#### [Document passage]
Want to Lose Weight? Check with Your Gut Microbiome
Researchers at Chalmers University of Technology recently identified how intestinal bacteria interact during metabolism, paving the way to, among other things, possibly personalizing weight-loss diets. The systems biologists developed a computational algorithm that is able to predict how modifying a person’s diet will affect them based on the bacterial and microorganismal composition of their gut microbiome.
The relationships that microorganisms have with an individual and the food they eat and with each other are extremely complicated. However, the scientists were able to show, in their study published in Cell Metabolism, that their algorithm works to establish causal links between the nutrient content of food and metabolism. They performed an experiment in which a group of overweight patients had their gut microbiomes characterized. These patients were then put on a weight-loss diet. As expected, all the patients lost weight. However, patients with a low-diversity gut microbiome, or low gene counts (LGC), had a reduced level of health-risk markers in their blood and feces compared to patients with a high-diversity gut microbiome, or high gene counts (HGC). Interestingly, the scientists found that they were able to use their algorithm to explain why the two sets of patients responded as they did. Among other things, they found that LGC patients produced fewer amino acids, which could explain their enhanced blood chemistry.
Based on this, the researchers are confident that doctors will be able to effectively modify the diet of overweight patients in order to control their weight and reduce their risk of cardiometabolic diseases. Soon, doctors may even be able to add intestinal bacteria into the gut microbiome of patients with a problematic metabolism. Though this may sound like the probiotics that are already popular and widely used, those mainly work to create a favorable environment. The next generation of probiotics will be able to work directly with the existing gut microbiota to change their composition and lead to lasting weight and health changes.

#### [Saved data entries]
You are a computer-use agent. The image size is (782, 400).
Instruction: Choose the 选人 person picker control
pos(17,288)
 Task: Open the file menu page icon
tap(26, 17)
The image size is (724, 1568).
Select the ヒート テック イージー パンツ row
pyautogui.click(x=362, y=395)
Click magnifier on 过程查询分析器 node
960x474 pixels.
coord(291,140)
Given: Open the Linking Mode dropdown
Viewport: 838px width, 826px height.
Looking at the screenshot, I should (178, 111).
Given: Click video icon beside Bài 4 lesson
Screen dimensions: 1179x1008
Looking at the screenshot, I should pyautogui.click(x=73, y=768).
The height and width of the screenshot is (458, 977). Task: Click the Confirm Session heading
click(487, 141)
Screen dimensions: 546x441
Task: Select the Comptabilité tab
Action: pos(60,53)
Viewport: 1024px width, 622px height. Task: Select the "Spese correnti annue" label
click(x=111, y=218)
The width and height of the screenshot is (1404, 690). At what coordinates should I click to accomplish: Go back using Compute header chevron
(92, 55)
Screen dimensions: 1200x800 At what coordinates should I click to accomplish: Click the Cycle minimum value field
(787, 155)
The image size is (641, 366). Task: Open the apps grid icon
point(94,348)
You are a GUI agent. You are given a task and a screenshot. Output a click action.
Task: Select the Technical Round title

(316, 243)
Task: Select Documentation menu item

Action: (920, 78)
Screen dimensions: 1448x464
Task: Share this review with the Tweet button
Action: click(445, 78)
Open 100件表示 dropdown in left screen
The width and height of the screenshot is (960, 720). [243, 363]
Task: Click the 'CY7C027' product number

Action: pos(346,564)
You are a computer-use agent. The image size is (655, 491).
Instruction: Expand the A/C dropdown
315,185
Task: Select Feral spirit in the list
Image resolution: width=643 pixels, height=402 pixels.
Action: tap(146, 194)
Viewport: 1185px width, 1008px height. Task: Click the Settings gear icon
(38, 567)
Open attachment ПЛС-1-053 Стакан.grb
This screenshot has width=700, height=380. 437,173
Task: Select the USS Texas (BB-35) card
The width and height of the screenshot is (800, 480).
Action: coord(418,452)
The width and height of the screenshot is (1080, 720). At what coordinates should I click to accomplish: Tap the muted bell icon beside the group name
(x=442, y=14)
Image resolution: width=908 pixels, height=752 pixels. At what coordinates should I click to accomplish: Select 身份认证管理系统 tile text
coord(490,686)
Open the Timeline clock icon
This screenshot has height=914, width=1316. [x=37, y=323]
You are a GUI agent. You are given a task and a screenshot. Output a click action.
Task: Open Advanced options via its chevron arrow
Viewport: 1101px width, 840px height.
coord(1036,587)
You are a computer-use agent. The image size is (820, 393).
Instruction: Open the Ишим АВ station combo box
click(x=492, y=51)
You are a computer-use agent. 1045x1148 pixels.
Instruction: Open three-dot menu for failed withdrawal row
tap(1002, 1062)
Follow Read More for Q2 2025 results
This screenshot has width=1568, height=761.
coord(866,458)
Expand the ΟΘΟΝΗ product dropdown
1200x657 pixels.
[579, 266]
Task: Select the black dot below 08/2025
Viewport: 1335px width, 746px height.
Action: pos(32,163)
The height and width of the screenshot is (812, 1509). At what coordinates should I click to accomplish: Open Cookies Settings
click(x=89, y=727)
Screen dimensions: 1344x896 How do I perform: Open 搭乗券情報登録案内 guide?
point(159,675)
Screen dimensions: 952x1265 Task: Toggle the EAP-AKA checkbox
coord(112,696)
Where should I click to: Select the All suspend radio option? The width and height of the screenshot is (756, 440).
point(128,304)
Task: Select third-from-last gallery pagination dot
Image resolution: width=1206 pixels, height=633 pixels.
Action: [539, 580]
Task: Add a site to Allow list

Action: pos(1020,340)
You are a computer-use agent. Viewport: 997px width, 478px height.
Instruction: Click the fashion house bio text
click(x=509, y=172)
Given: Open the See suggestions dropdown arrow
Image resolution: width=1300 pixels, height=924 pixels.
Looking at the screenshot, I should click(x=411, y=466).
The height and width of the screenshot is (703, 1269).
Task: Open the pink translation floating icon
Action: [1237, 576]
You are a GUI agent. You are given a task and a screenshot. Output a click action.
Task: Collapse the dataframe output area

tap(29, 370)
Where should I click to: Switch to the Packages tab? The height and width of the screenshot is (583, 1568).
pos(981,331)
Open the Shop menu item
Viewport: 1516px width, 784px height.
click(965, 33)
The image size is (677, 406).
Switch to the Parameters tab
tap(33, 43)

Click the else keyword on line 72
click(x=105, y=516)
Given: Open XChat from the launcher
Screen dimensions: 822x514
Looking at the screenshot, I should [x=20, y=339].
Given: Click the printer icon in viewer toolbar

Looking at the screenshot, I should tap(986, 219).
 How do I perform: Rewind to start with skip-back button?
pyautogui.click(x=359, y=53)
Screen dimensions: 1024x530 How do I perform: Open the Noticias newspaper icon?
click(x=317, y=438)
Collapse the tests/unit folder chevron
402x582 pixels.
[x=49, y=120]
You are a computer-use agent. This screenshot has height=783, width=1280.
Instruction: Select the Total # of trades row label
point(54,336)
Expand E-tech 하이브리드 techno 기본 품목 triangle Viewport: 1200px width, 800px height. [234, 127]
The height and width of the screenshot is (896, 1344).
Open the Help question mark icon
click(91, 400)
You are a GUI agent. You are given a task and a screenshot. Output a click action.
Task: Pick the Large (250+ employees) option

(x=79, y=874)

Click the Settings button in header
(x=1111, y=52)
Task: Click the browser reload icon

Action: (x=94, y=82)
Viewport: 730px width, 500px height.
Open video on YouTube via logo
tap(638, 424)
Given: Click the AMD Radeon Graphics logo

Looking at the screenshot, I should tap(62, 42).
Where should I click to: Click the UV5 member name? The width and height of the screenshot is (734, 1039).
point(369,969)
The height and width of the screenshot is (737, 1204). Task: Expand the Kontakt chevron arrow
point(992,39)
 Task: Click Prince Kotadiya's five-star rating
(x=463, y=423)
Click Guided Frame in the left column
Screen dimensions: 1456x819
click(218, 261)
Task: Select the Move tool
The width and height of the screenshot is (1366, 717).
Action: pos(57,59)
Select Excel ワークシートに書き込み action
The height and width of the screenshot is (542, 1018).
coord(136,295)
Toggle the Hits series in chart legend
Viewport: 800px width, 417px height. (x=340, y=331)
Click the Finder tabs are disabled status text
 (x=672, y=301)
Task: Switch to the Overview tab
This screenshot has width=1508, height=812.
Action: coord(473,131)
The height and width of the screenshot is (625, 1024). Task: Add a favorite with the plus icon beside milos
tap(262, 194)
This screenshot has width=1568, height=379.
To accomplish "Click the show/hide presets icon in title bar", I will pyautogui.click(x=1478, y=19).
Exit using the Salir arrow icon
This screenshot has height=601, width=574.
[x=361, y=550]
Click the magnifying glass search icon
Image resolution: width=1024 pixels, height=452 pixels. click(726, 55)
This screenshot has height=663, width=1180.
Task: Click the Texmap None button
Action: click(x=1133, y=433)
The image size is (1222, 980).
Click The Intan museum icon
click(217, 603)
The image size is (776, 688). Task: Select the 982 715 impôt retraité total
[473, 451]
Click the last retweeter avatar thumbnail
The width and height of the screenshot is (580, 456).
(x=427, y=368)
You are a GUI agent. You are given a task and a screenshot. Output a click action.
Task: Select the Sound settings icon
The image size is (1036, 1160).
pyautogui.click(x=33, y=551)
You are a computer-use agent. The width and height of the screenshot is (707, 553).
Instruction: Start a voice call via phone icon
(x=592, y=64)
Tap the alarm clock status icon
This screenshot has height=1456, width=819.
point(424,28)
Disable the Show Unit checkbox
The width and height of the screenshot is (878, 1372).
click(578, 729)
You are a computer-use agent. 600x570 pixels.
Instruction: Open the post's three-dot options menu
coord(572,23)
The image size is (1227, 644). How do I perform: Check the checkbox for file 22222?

#### [What to work on]
(a) Rewrite the gut microbiome article from "Based on this, the" through "and health changes.", changing "doctors" to "physicians".
(b) Summarize the gut microbiome article in two sentences.
(c) List everything the gut microbiome article says the researchers' computational algorithm does or was used to do.
The data is not needed for any of this work.

#### [Answers to the problems]
(a)
Based on this, the researchers are confident that physicians will be able to effectively modify the diet of overweight patients in order to control their weight and reduce their risk of cardiometabolic diseases. Soon, physicians may even be able to add intestinal bacteria into the gut microbiome of patients with a problematic metabolism. Though this may sound like the probiotics that are already popular and widely used, those mainly work to create a favorable environment. The next generation of probiotics will be able to work directly with the existing gut microbiota to change their composition and lead to lasting weight and health changes.

(b) Researchers at Chalmers University of Technology developed a computational algorithm that predicts how changing a person's diet will affect them based on the composition of their gut microbiome. In a weight-loss diet experiment with overweight patients, the algorithm explained why those with low-diversity gut microbiomes had reduced health-risk markers, and the researchers are confident that doctors will be able to modify diets to control weight and reduce cardiometabolic disease risk.

(c)
- Predicts how modifying a person's diet will affect them based on the bacterial and microorganismal composition of their gut microbiome
- Establishes causal links between the nutrient content of food and metabolism
- Explains why the two sets of patients responded to the weight-loss diet as they did